Rev 4792: Some notes about memory consumption if we wrote it all in custom objects. in http://bazaar.launchpad.net/~jameinel/bzr/chk-index

Wed Oct 28 16:53:55 GMT 2009

At http://bazaar.launchpad.net/~jameinel/bzr/chk-index

------------------------------------------------------------
revno: 4792
revision-id: john at arbash-meinel.com-20091028165347-px6xmyjssmblo1om
parent: john at arbash-meinel.com-20091028162442-w9nyvpz5f7kbremd
committer: John Arbash Meinel <john at arbash-meinel.com>
branch nick: chk-index
timestamp: Wed 2009-10-28 11:53:47 -0500
message:
  Some notes about memory consumption if we wrote it all in custom objects.
-------------- next part --------------
=== modified file 'bzrlib/chk_index.py'

--- a/bzrlib/chk_index.py	2009-10-28 16:24:42 +0000
+++ b/bzrlib/chk_index.py	2009-10-28 16:53:47 +0000
@@ -368,6 +368,16 @@
             raise ValueError('we only support entries with no references')
         if key_elements != 1:
             raise ValueError('we only support single-valued keys.')
+        # Note: We could create a significantly more optimized mapping here.
+        #       Something like a Judy Tree/trie/RB tree, etc. It would save a
+        #       fair amount of memory, and allow us to walk in sorted order.

#### EXTRACTED ENTRIES:
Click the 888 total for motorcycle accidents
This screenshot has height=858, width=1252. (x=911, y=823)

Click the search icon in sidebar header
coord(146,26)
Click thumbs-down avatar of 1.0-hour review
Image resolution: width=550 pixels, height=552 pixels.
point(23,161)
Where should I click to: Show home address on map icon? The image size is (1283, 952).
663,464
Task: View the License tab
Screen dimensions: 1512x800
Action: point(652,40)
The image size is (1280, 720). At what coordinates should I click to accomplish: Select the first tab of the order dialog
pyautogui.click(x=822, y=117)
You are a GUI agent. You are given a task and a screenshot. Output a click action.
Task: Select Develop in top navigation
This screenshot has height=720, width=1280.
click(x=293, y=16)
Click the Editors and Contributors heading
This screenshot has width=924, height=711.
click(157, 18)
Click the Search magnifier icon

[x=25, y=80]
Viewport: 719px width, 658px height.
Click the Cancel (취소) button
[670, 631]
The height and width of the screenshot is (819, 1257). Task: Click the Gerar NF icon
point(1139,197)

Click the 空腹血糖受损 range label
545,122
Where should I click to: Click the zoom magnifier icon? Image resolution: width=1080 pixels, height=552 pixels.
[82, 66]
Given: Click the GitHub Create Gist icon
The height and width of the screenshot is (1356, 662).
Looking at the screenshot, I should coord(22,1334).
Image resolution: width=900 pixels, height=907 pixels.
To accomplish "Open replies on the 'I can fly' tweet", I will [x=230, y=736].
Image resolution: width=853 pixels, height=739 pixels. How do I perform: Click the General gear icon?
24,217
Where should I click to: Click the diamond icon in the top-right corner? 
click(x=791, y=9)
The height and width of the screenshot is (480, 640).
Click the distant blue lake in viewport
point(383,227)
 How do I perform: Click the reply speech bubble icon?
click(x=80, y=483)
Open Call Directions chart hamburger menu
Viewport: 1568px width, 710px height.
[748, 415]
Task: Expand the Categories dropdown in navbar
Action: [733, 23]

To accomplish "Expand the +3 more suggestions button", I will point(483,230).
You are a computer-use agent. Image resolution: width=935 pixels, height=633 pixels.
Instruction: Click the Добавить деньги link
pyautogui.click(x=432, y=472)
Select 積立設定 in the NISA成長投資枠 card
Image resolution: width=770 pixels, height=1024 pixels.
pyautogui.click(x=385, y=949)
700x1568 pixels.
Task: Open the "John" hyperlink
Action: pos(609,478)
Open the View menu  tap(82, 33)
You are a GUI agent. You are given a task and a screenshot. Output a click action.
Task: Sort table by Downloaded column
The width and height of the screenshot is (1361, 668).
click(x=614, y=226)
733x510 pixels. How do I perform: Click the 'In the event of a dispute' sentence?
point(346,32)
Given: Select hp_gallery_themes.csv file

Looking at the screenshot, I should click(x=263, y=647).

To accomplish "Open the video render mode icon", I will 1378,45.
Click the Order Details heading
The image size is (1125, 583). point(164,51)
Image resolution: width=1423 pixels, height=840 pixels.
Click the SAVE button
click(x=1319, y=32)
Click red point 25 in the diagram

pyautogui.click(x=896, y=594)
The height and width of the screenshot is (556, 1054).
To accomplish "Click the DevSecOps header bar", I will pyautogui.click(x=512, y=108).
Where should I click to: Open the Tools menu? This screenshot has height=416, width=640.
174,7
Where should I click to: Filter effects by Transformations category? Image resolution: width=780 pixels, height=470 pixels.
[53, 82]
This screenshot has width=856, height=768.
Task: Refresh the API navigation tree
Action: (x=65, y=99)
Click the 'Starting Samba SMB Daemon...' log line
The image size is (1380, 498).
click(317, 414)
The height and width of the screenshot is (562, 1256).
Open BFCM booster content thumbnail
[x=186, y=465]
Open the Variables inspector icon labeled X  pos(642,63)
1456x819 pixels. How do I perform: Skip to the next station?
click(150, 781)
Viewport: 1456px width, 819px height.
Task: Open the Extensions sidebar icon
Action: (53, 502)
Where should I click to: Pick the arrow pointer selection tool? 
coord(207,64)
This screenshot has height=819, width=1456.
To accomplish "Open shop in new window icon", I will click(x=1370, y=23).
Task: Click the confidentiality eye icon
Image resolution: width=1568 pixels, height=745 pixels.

#### WHAT TO WORK ON:
• 1. Write out the entries from the line containing "Where should I click to: Filter" through the line containing "will click(x=1370, y=23).", reproducing them unchanged.
• 2. Pick up the Bazaar commit diff about memory consumption in chk_index.py from where it stops.

#### EXERCISE RESPONSES:
• 1.
Where should I click to: Filter effects by Transformations category? Image resolution: width=780 pixels, height=470 pixels.
[53, 82]
This screenshot has width=856, height=768.
Task: Refresh the API navigation tree
Action: (x=65, y=99)
Click the 'Starting Samba SMB Daemon...' log line
The image size is (1380, 498).
click(317, 414)
The height and width of the screenshot is (562, 1256).
Open BFCM booster content thumbnail
[x=186, y=465]
Open the Variables inspector icon labeled X  pos(642,63)
1456x819 pixels. How do I perform: Skip to the next station?
click(150, 781)
Viewport: 1456px width, 819px height.
Task: Open the Extensions sidebar icon
Action: (53, 502)
Where should I click to: Pick the arrow pointer selection tool? 
coord(207,64)
This screenshot has height=819, width=1456.
To accomplish "Open shop in new window icon", I will click(x=1370, y=23).

• 2.
+        #       Also, a given 'node' record just needs 3 ints, for 'group num',
+        #       in-group start, in-group length. Groups are never longer than
+        #       2/4GB and we'll never have >2B groups. This drops memory to
+        #       12bytes per entry + mapping overhead. Down from ~48. The dict
+        #       itself is 12MB for the 400+k keys from launchpad + 44*400k for
+        #       all the sha strings. A Judy Tree would make the mapping
+        #       overhead <20*400k.?Or 8MB down from ~30MB.
         self._nodes = {}
         # map from group (start, end) to the final offset for the group
         # the (0, 0) group is special, it indicates the empty content group
@@ -488,7 +498,9 @@
         for idx, bit_key in enumerate(sorted(self._nodes)):
             # TODO: We could probably just use bit_key rather than passing it
             #       into 'entry_coder'. This would save us from copying those
-            #       20 bytes into the new string.
+            #       20 bytes into the new string. Though at a cost of a 4 bytes
+            #       pointer in our output buffer. So not necessarily an instant
+            #       win
             bytes = self._entry_to_bytes(bit_key, header.entry_coder)
             entry_bytes.append(bytes)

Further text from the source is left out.